Dans la dernière ligne droite de la campagne des Européennes, répondant à un député de l’opposition, le ministre ira jusqu’à accuser la droite parlementaire française et ses alliés européens du PPE d’être les uniques responsables si un tel accord venait à être signé. «C’est la raison pour laquelle nous voulons qu’il y ait une nouvelle majorité en Europe, une majorité qui mette ses actes en accord avec ses positions!», haranguait-il alors. Une diatribe enflammée contre le traité de libre-échange et la Droite, dont l’opposition ne serait que «démagogie», qui provoquera l’hilarité de Sibeth Ndiaye et vaudra à Didier Guillaume une standing ovation des députés de la majorité.

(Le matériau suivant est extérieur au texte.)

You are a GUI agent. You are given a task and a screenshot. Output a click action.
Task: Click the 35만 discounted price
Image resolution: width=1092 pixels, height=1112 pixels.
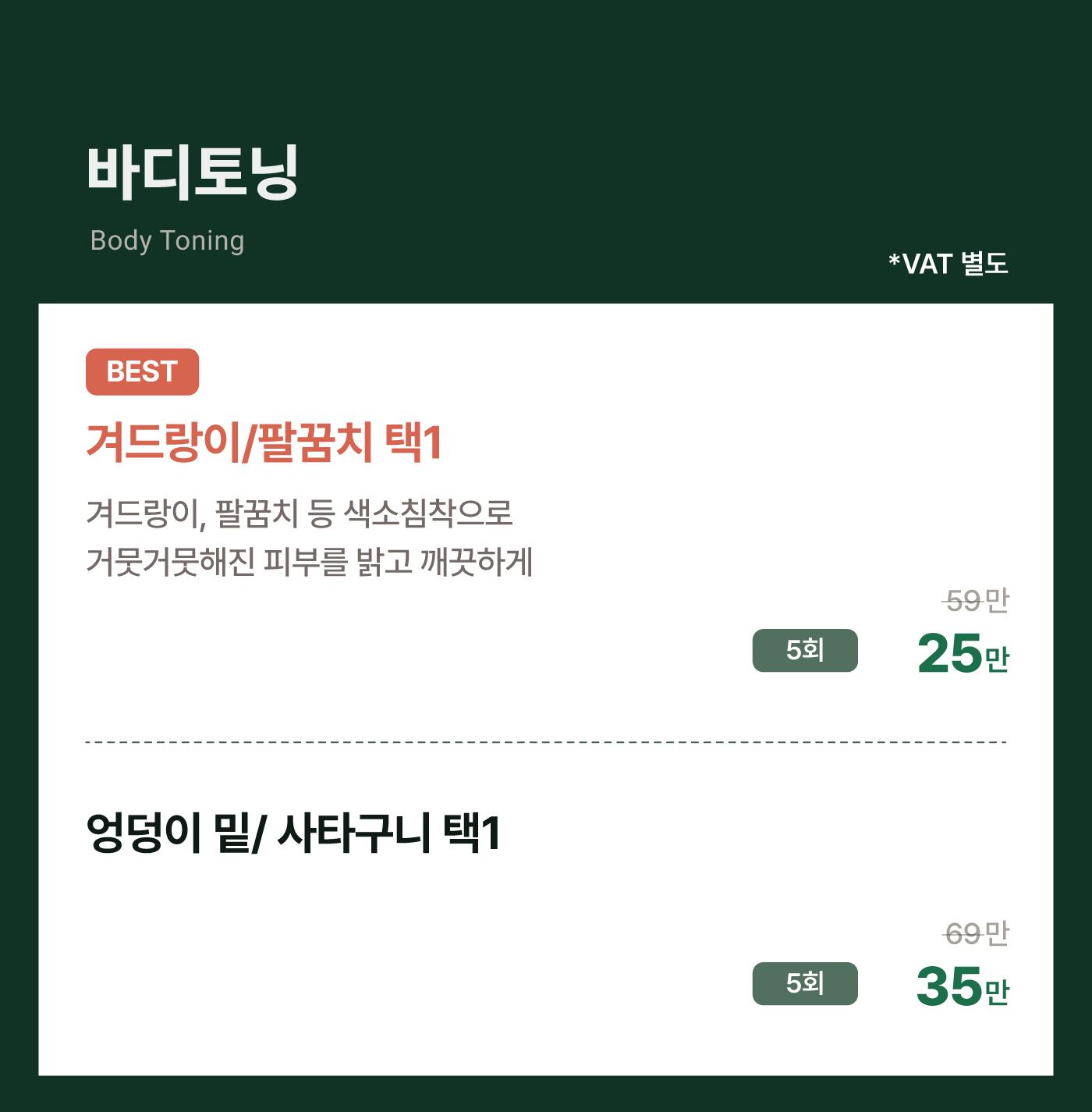pyautogui.click(x=963, y=986)
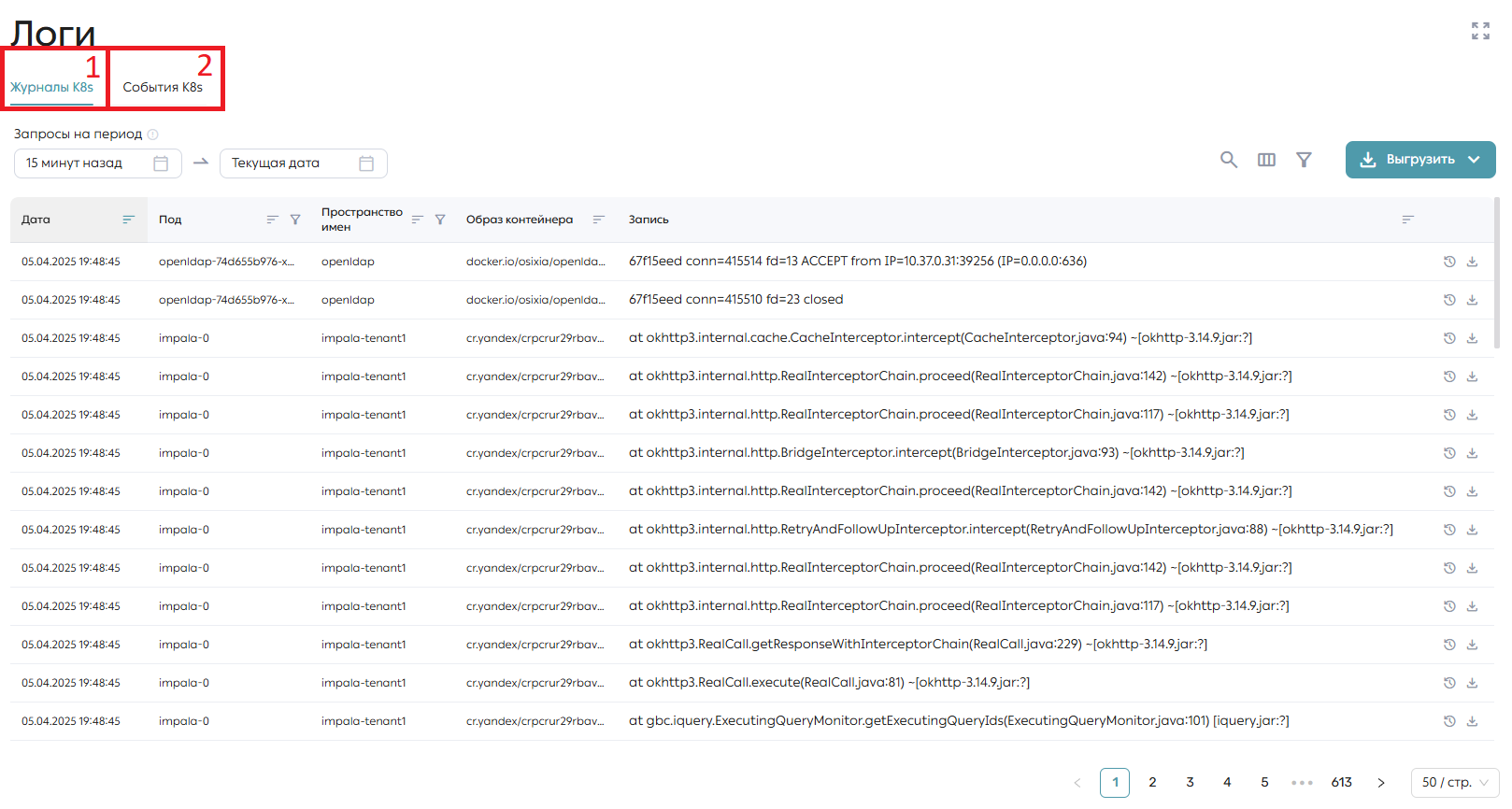Sort by the Дата column
The height and width of the screenshot is (809, 1512).
[x=128, y=220]
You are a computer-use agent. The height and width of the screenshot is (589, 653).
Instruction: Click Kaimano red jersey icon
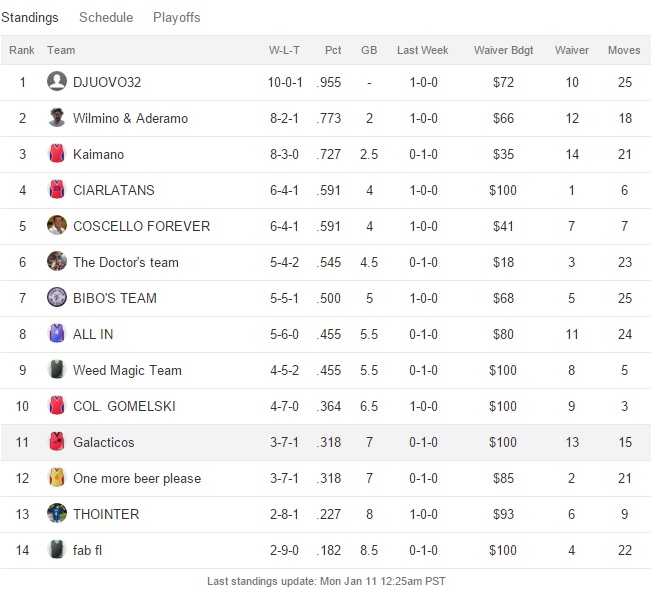57,154

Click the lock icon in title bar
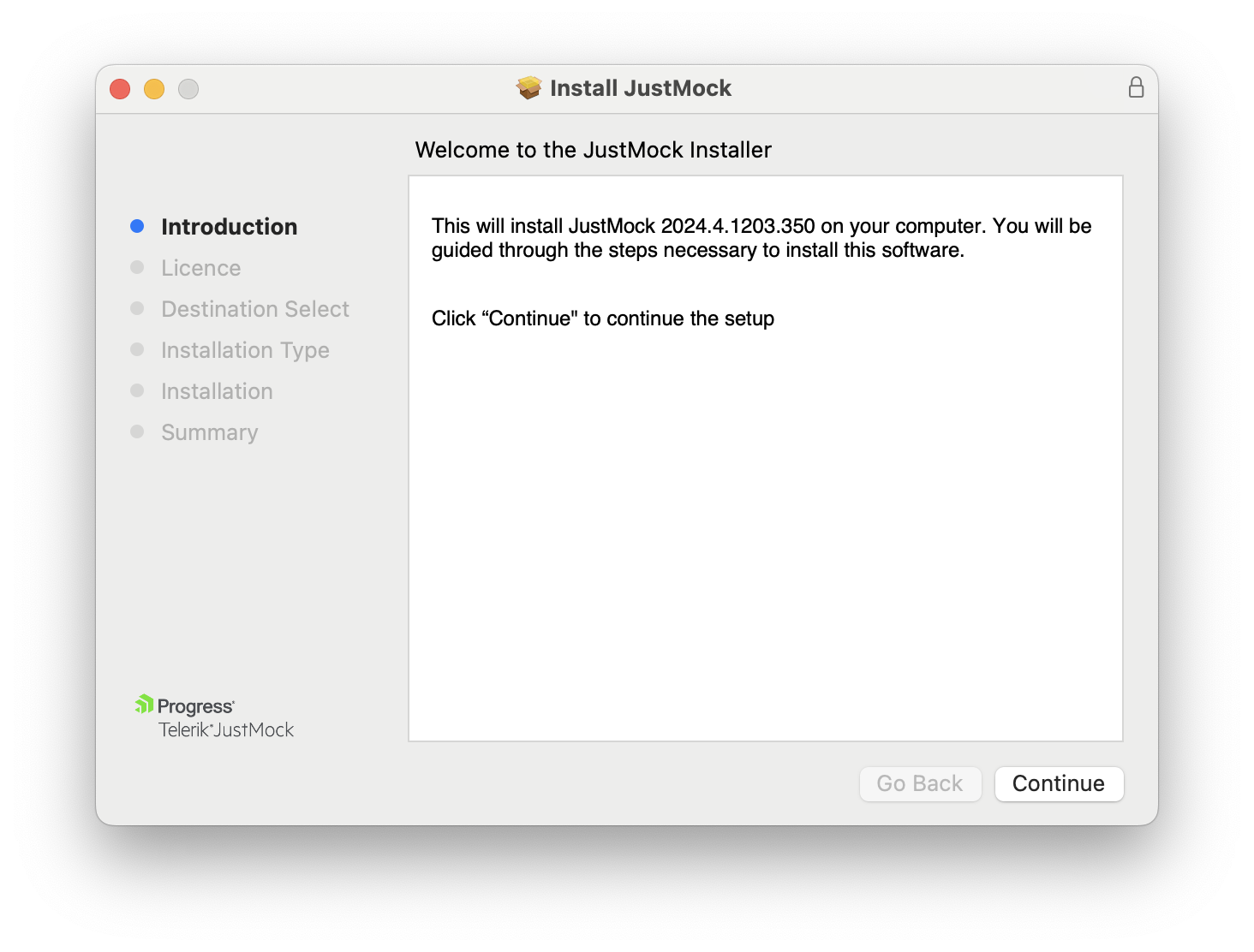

Mercosur : "Vos amis politiques en Europe sont favorables à cet accord", répond @dguillaume26 au député LR Jean-Yves Bony.#DirectAN #QAG pic.twitter.com/1ZofDscs0b
— LCP (@LCP) 22 mai 2019
Moins de six semaines plus tard, les élections européennes passées, la scène laisse songeur. En effet, Emmanuel Macron approuve ce texte, qui portera à «un niveau inédit» l’ouverture du marché européen à des produits agroalimentaires sud-américains ultra-compétitifs, comme le souligne auprès de Sputnik Christophe Ventura. Mieux encore, selon ce spécialiste de l’Amérique latine, directeur de recherche à Institut de Relations Internationales et Stratégiques (IRIS), c’est bien le Président de la République qui a poussé à la concrétisation de cet accord de libre-échange:
«Il s’agit d’affirmer avec cet accord une voie médiane entre la guerre commerciale sino-américaine et l’unilatéralisme commercial imposé par Donald Trump au niveau international, ses politiques protectionnistes et tarifaires, quand justement l’accord entre l’UE et le Mercosur est un accord de libre-échange intégral, qui est présenté comme la victoire de la coopération et des méthodes de négociation multilatérales». En d’autres termes,
«Macron voulait apparaître comme l’architecte et l’homme qui a fait la différence pour obtenir le plus grand accord de libre-échange au monde […] à opposer au Trumpisme, à la guerre sino-américaine. C’est surtout ça qui a emporté le morceau».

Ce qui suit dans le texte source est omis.